VoxCommando
VoxNastics (User Guides and Mods) => XML Exchange => Topic started by: nime5ter on April 03, 2016, 12:55:36 PM
-
Yandex offers a free (or, free for now) cloud-based TTS API. It is only for Russian or English. (The documentation says Russian only, but it works for me in English.)
Of course, the TTS will not work unless you're connected to the internet.
1. You need to register by email in order to get your own API key. https://tech.yandex.com/speechkit/cloud/
2. You will need to replace "{M:API.ydx.speechkit.key}" in the XML below with your own API key.
3. Note: For the Russian TTS to work, you will need to have VC 2.2.1.7 or later installed.
This is because Russian-language text needs to be properly URL encoded.
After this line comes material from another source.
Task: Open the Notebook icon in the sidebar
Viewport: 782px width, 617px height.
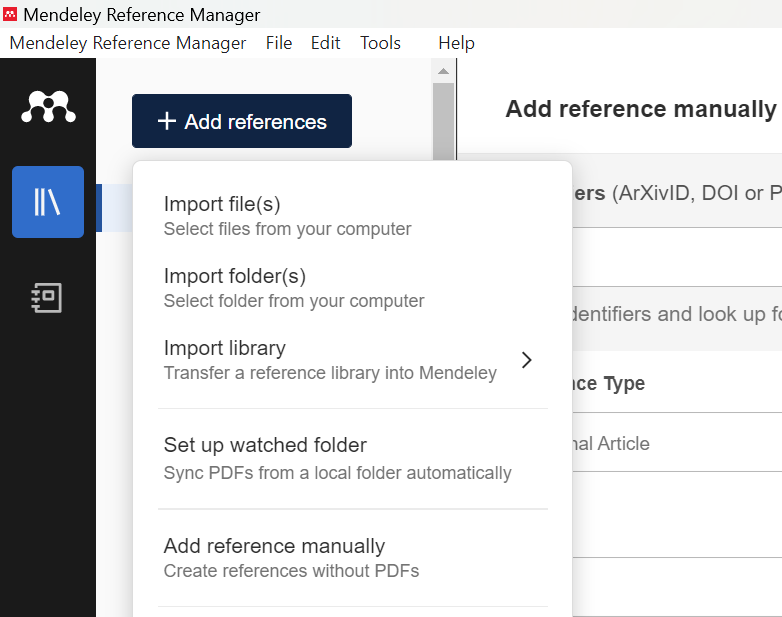Action: click(48, 297)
In 2.2.1.7 (http://voxcommando.com/mediawiki/index.php?title=ChangeLog#Version_2.2.1.7), James has added a new Tools.Encode.URI action.
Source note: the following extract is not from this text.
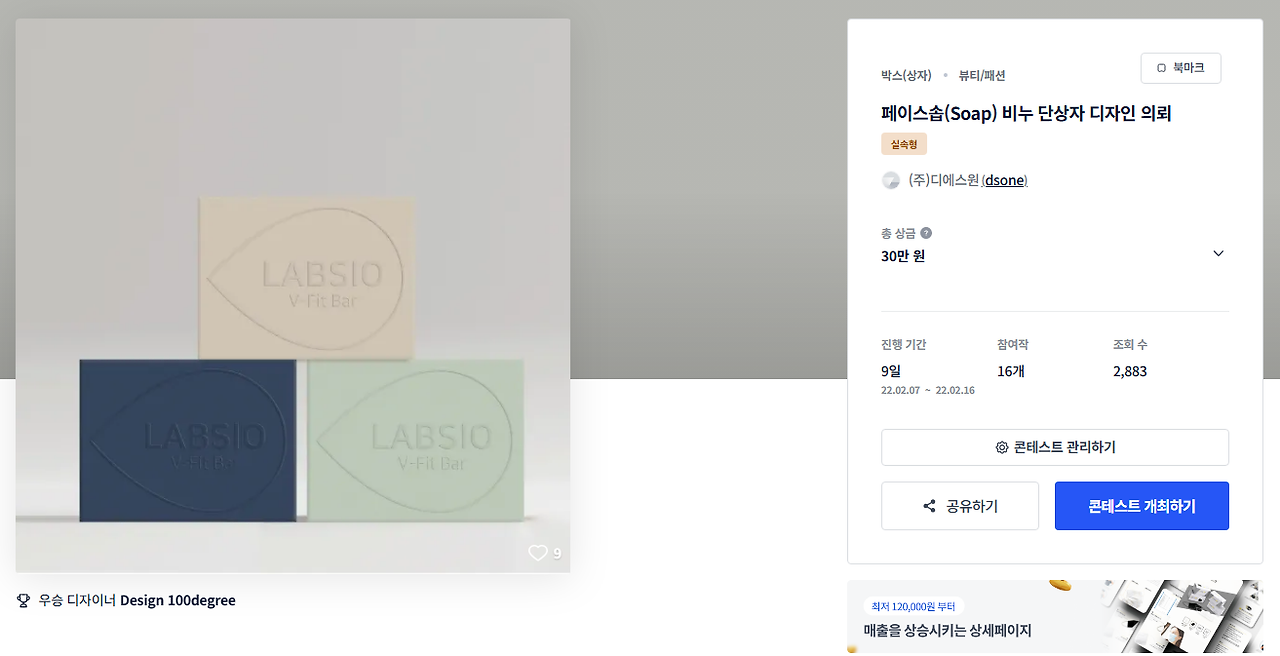The width and height of the screenshot is (1280, 656).
Task: Click the heart like icon on image
Action: click(538, 553)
<?xml version="1.0" encoding="utf-16"?>
<!--VoxCommando 2.2.1.7-->
<commandGroup open="True" name="yandex" enabled="True" prefix="" priority="0" requiredProcess="" description="">
<command id="304" name="++Speak to me Yandex (use an action like this example in any command that requires TTS)" enabled="true" alwaysOn="False" confirm="False" requiredConfidence="0" loop="False" loopDelay="0" loopMax="0" description="">
<action>
<cmdType>VC.TriggerEvent</cmdType>
<params>
<param>Yandex.TTS</param>
<param>Greetings, earth being.</param>
<param>en</param>
<param>jane</param>
</params>
<cmdRepeat>1</cmdRepeat>
</action>
<action>
<cmdType>VC.Pause</cmdType>
<params>
<param>2000</param>
</params>
<cmdRepeat>1</cmdRepeat>
</action>
<action>
<cmdType>VC.TriggerEvent</cmdType>
<params>
<param>Yandex.TTS</param>
<param>Я плохо говорю по-русски</param>
<param>ru</param>
<param>zahar</param>
</params>
<cmdRepeat>1</cmdRepeat>
</action>
<phrase>Speak to me Yandex</phrase>
</command>
<command id="159" name="Yandex TTS" enabled="true" alwaysOn="False" confirm="False" requiredConfidence="0" loop="False" loopDelay="0" loopMax="0" description="{1} phrase you want spoken (Russian or English only)
{2} --> lang code options are ru-RU, en-GB. Officially, only Russian is supported, but English seems to work.
{3} --> speaker options are: 
female voices: jane or omazh
male voices: zahar or ermil
You will need your own API key to replace {M:API.ydx.speechkit.key}. See: https://tech.yandex.com/speechkit/cloud/doc/dg/concepts/speechkit-dg-tts-docpage/">
<action>
<cmdType>Tools.Encode.URI</cmdType>
<params>
<param>{1}</param>
</params>
<cmdRepeat>1</cmdRepeat>
</action>
<action>
<cmdType>Sound.PlayStream</cmdType>
<params>
<param>https://tts.voicetech.yandex.net/generate?text={LastResult}&format=mp3&lang={2}&speaker={3}&key={M:API.ydx.speechkit.key}&emotion=mixed</param>
</params>
<cmdRepeat>1</cmdRepeat>
</action>
<event>Yandex.TTS</event>
</command>
</commandGroup>
To customize the TTS voice, see the documentation here: https://tech.yandex.com/speechkit/cloud/doc/dg/concepts/speechkit-dg-tts-docpage/
-
In case it's not self-evident, to use this as your main TTS solution, rather than using TTS.Speak actions in your commands, you would call on the Yandex TTS command using VC.TriggerEvent actions (as I demonstrate in my XML example above).
-
TTS это конечно приятно, но мне гораздо интереснее, как использовать распознавание текста. И в гугл и в яндекс нужно передавать wav-файл, а я не могу придумать, как это сделать с помощью вокса. Включать запись сторонней программой, мониторить папку Watcher, и надо ещё отправить этот файл пост-запросом.. Слишком наворочено выходит, а чем сложнее система, тем легче ей выйти из строя. Форма с webkitSpeechRecognition наверно в робобраузере не будет работать.. Проще всего прописать клик мышки на микрофон в гугле, затем копировать текст через элемент? Все эти костыли с использованием GUI мне совсем не нравятся, должен же быть надежнее способ.